++++ ИСХОДНЫЙ ТЕКСТ

Но, как известно, Генрих был с причудами и в отношении к своей первой дочери постоянством никогда не отличался. Однажды он пожаловался французскому послу на ее упрямство, а тот в ответ заметил, что девушка она тем не менее добродетельная и хорошего воспитания. Король быстро закивал, а его глаза неожиданно наполнились слезами. Как и Анна, он по крайней мере однажды попытался подкупить Марию, предлагая «королевский титул и почести», а также вернуть ей свое расположение, если она «отложит в сторону притязания». Сильно страдая, Мария все же это предложение не приняла. В ней преобладала преданность Екатерине, это несомненно, но определенная часть ее существа наверняка принадлежала и отцу, которого она боялась, презирала и… любила. Марию мучило его непостоянство, а неискренность смущала и сбивала с толку, но она продолжала его любить.
Один случай, происшедший в Хэтфилде, запомнился ей надолго. Генрих вновь приехал навестить Елизавету, и Марии, как всегда, было приказано не появляться рядом с апартаментами, где находился ее отец. Ей удалось послать ему записочку, в которой она умоляла отца позволить ей войти и поцеловать руку. Ответа не последовало. Когда Генрих уже собрался уезжать, она вышла на верхнюю террасу. Он садился на коня и вдруг поднял глаза вверх. Возможно, ее кто-то заметил и сказал ему об этом или он случайно сам увидел дочь, но вид Марии на коленях, с молитвенно сложенными руками его, по-видимому, тронул. Он едва заметно кивнул и коснулся рукой шляпы, а затем быстро развернул коня и поскакал в Лондон.

++++++++

= ЗАДАНИЕ =
Напишите продолжение текста о Генрихе и его дочери Марии, начав сразу после последнего предложения.

++++ ИСХОДНЫЕ ДАННЫЕ

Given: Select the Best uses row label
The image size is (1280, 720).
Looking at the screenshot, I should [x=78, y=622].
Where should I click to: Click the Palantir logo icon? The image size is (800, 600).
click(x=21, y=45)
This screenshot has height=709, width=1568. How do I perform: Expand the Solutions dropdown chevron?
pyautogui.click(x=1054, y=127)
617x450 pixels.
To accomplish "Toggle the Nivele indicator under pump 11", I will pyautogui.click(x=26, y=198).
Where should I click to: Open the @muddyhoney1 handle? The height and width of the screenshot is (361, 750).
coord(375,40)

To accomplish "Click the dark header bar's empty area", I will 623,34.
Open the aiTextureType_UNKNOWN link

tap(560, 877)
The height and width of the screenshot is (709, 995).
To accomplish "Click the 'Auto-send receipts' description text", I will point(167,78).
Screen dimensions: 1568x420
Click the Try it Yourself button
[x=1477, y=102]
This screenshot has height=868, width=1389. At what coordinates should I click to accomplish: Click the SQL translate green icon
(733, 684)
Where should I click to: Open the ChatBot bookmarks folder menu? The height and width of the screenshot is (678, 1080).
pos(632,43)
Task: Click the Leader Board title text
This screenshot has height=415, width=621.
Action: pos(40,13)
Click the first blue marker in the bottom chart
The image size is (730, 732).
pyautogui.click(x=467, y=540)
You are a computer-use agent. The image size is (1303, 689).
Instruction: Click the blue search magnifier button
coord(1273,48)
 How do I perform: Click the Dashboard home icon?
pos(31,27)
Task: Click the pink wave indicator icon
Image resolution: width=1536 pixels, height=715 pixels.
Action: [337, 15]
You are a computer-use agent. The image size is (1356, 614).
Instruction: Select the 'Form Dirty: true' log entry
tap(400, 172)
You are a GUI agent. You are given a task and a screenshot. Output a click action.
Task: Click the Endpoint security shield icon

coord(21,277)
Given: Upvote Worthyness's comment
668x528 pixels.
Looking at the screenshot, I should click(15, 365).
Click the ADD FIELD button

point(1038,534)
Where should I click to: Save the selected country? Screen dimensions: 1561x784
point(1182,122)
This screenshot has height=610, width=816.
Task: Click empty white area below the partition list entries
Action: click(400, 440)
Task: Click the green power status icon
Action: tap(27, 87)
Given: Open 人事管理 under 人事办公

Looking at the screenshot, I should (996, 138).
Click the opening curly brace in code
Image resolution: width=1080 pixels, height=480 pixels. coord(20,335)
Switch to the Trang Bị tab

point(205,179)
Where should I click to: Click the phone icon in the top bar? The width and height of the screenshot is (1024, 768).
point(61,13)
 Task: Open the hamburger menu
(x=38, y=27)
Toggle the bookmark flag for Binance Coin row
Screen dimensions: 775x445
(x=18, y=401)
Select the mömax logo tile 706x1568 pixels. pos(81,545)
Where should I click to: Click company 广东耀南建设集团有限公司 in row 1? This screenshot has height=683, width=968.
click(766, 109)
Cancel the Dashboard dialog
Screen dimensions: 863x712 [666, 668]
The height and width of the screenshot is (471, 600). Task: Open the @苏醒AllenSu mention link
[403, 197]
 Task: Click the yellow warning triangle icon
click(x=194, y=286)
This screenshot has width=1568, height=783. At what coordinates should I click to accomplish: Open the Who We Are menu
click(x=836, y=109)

++++++++

= ОТВЕТ =
ГЛАВА 12
Мысли мои — в беспорядке, в душе — зима,
Телом больна я, нет силы былой ума;
Радость печалью стала, глухой тоской;
Скоро ль наступит предел для жизни пустой?
Слезы текут ручьями, и меркнет свет.
Так я живу — в череде бесконечных бед.
Нет мне покоя — и даже надежды нет.
За две недели до девятнадцатилетия Мария Тюдор серьезно заболела. Генрих ждал шесть дней, не оказывая никакой помощи, а затем призвал Шапюи и сообщил о грозящей дочери опасности. Он хотел, чтобы вместе с королевскими лекарями посол прислал к Марии и своих. Если Мария умрет, пусть ответственность за это понесут также и лекари императора. Он сообщил Шапюи, что его врачи считают болезнь Марии неизлечимой, добавив, что даже лекарь Екатерины не стал приезжать, чтобы подтвердить диагноз.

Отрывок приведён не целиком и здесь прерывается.